Avoiding Assumptions When Using Sample Size Calculators
Five fallacies to watch out for to get better results from your experiment tools
Before teams launch an experiment, they often turn to a sample size calculator. They plug in the effect size they hope to detect, set their false-positive and false-negative thresholds, and get a precise-looking sample size. Then they divide by daily traffic to determine how long to run the experiment, report that to their product manager, and treat it as the gold standard.
However, sample size calculator results don’t always hold in practice. That’s because sample size calculators rely on certain assumptions about your experiment conditions. If those assumptions aren’t accurate, their output can’t be guaranteed.
The numbers you get from a sample size calculator should be used as a ballpark estimate instead of the ground truth—by understanding the assumptions, you’ll be able to get reliable estimates.
The problem with statistical assumptions
Often in statistics, we make assumptions about population distribution. But since we never observe the whole population, we can never know if our assumptions are correct or not.
Hoekstra et al. found that in statistics, “violations of assumptions are rarely checked for in the first place.” Even at the academic level, researchers often do not know what assumptions they are making and do not check them. “Although researchers might be tempted to think that most statistical procedures are relatively robust against most violations, several studies have shown that this is often not the case.”
Not checking for assumptions can increase Type I and Type II error rates, so it’s paramount to be aware of the assumptions you’re making. Sometimes assumptions are unavoidable, but if you don’t recognize what you’re assuming, you won’t be prepared to adjust in the face of conflicting evidence.
Assumption 1: Identical behavior over time
What really happens: Seasonality
Over a given timeframe, it’s tempting to assume your users behave the same over time.
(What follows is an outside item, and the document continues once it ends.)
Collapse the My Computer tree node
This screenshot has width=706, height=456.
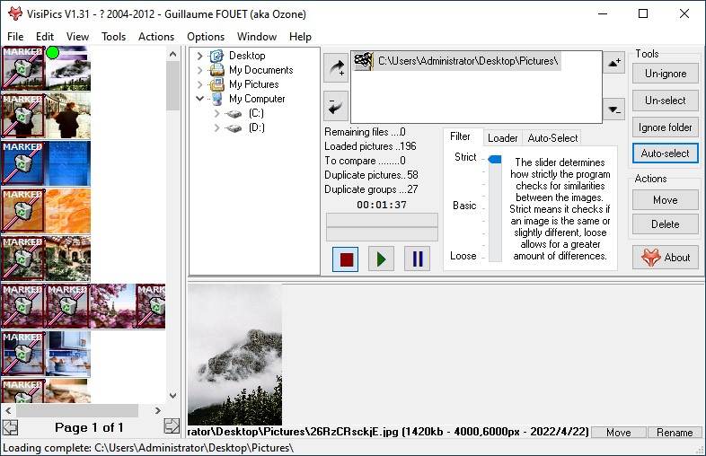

However, in practice, there’s usually some amount of seasonality, or variation at regular intervals.
Seasonality doesn’t have to be over a very long interval like, well, a season—it could be even at the day-of-week level. Depending on the product, the users who use the product on the weekend may behave differently from the people who use the product on weekdays (or may even be an entirely different population).
For example, a map application may see more users who search for addresses on weekdays and more who search for restaurants on the weekend. If your sample size calculator says to run an experiment for three days, you’d end up capturing an uneven subset of users that could skew your results. Say address-searchers have a positive lift and restaurant-searchers have a negative lift; if you only test on three weekdays, you’re in trouble.
Breaking the assumption: Run full cycles
You can identify if you have seasonality by looking at a graph of lift vs. experiment exposure date. If you see a cyclic pattern (sine wave), then you have seasonality.
To help avoid seasonal effects and the overweighting they can cause, you generally want to run your experiments for an integer number of business cycles.
For example, if you start an experiment on a Monday and run it for 10 days, then you are giving your Monday data a weight of 2/10, but your Sunday data a weight of 1/10. This is one of the reasons you may see the general rule of thumb at your company of running an experiment for 2 weeks.
Assumption 2: The central limit theorem applies cleanly
What really happens: Long-tailed metrics get skewed
Say you’re experimenting with a long-tailed metric like revenue. The central limit theorem states that if you take enough samples, the sample mean is approximately normally distributed. The general rule of thumb for “enough samples” is >= 30.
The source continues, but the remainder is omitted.